● WRITTEN REQUEST
Copy out the records from their start through the line containing "click(x=1047, y=381)", both included. Omit the pictures from your copy.

Records taken from a collection:
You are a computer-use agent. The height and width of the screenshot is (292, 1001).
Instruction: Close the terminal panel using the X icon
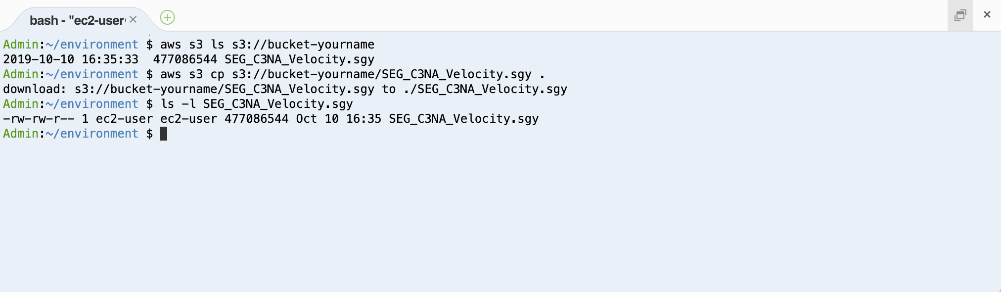click(987, 15)
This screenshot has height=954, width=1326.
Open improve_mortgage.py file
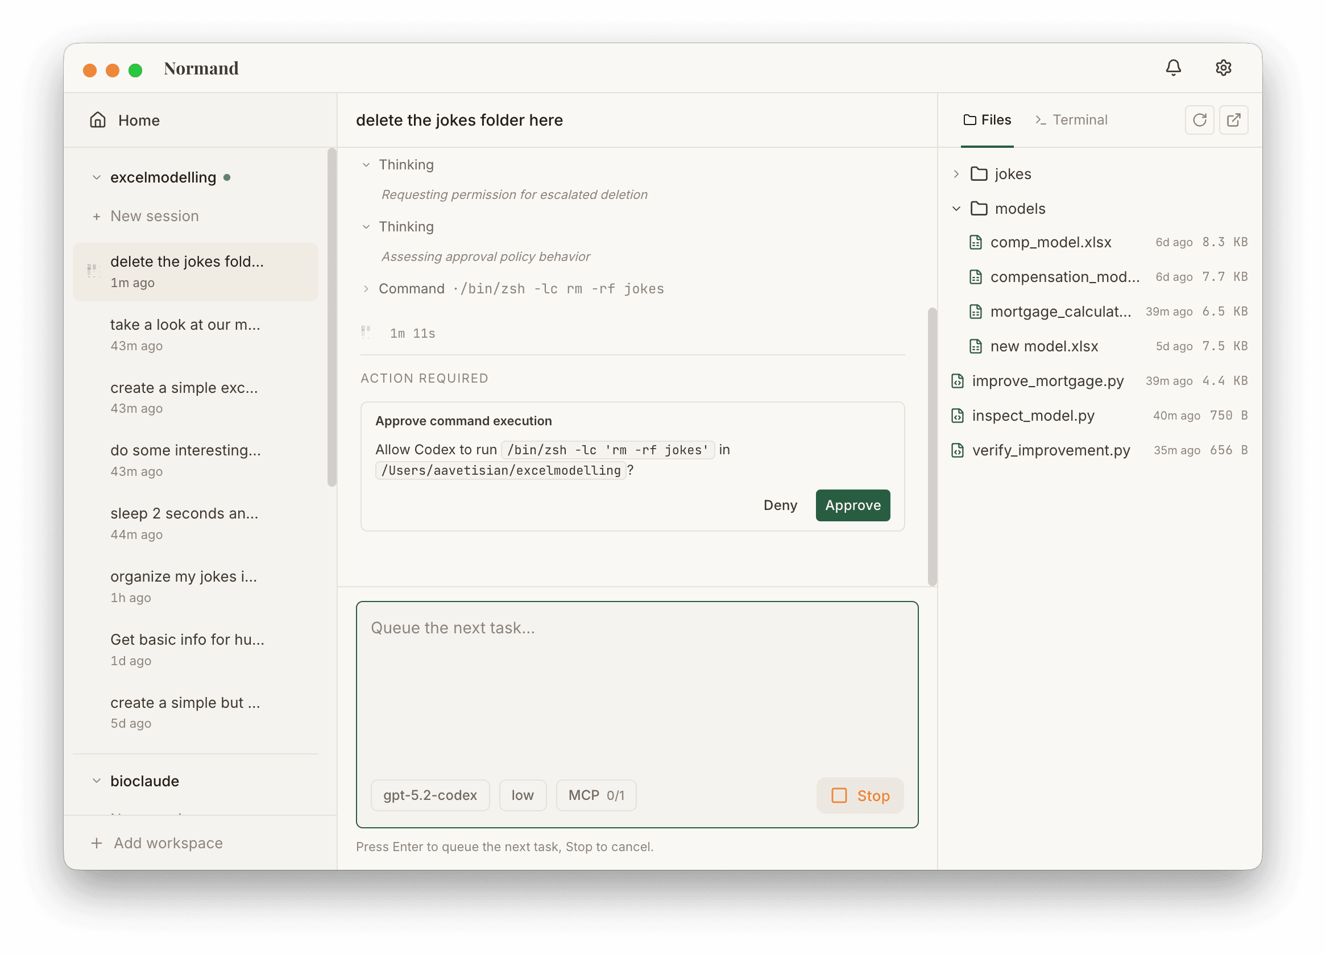click(x=1047, y=381)
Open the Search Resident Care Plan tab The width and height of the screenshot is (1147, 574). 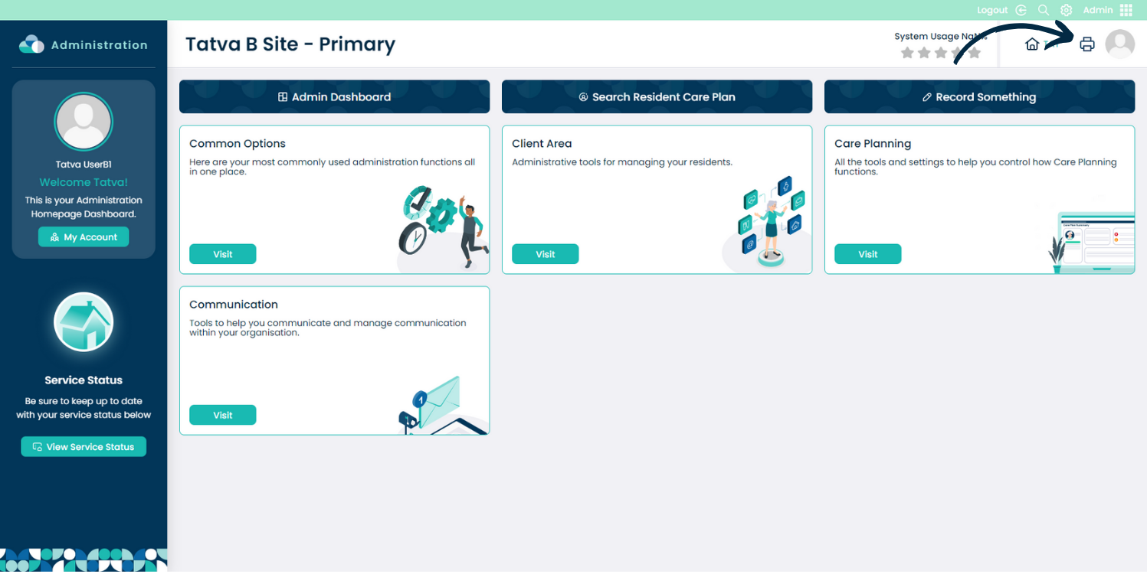coord(657,97)
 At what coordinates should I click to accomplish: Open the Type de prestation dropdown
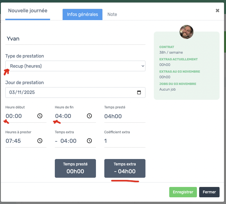coord(75,66)
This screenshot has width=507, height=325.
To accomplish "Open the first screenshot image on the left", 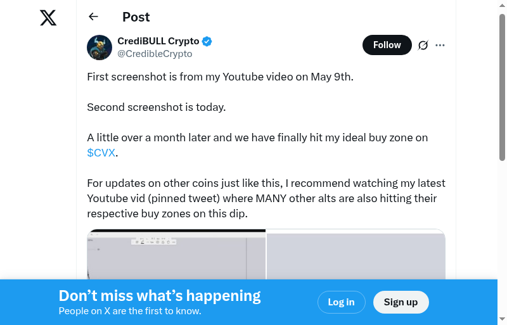I will click(176, 254).
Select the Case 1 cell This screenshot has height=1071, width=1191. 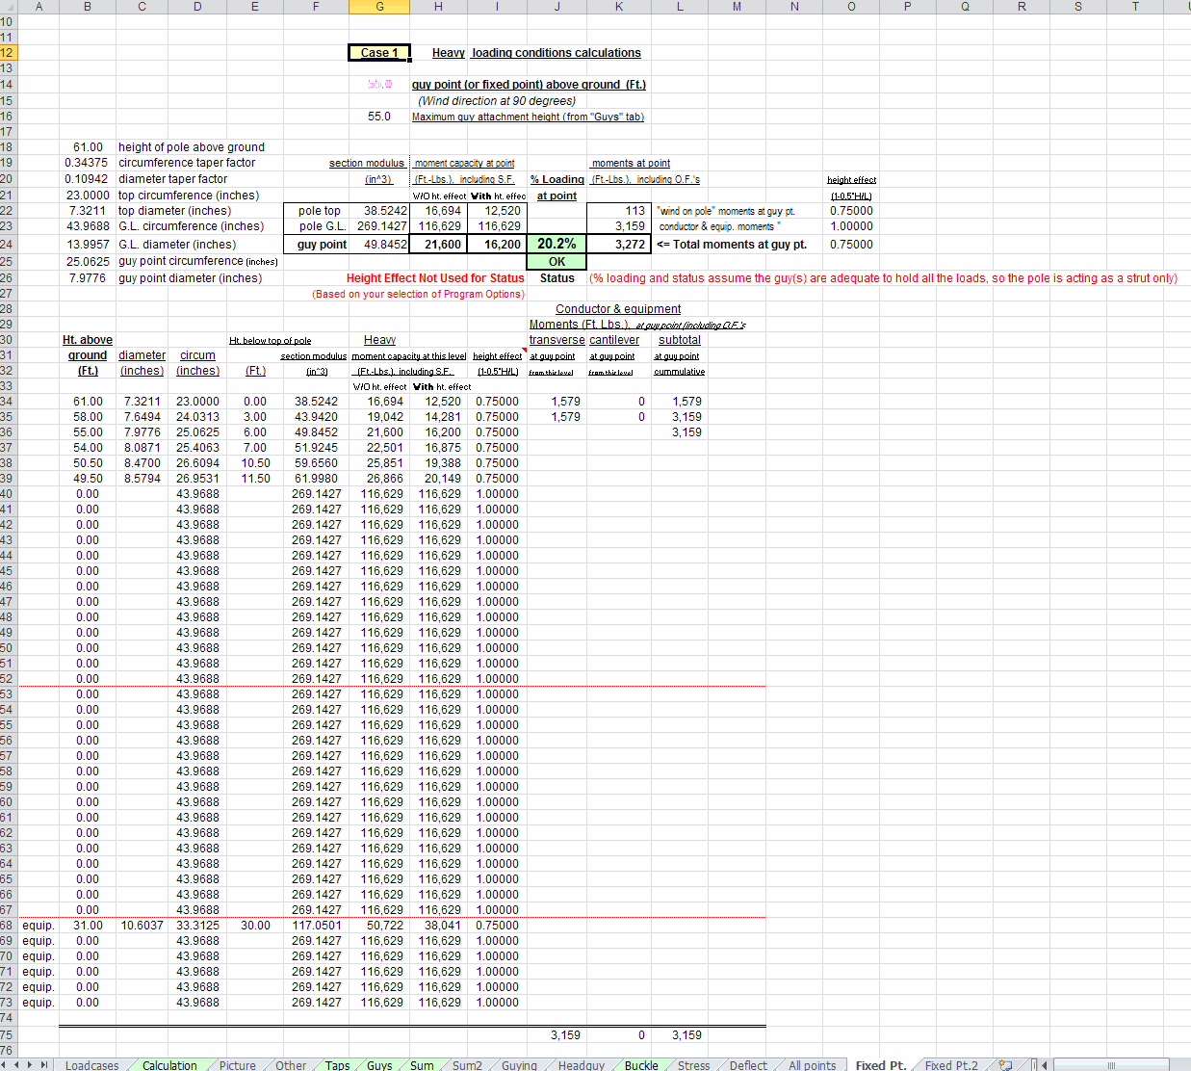[x=379, y=53]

● ANSWER TO THE TASK
You are a computer-use agent. The height and width of the screenshot is (292, 1001).
Instruction: Close the terminal panel using the X icon
click(987, 15)
This screenshot has height=954, width=1326.
Open improve_mortgage.py file
click(x=1047, y=381)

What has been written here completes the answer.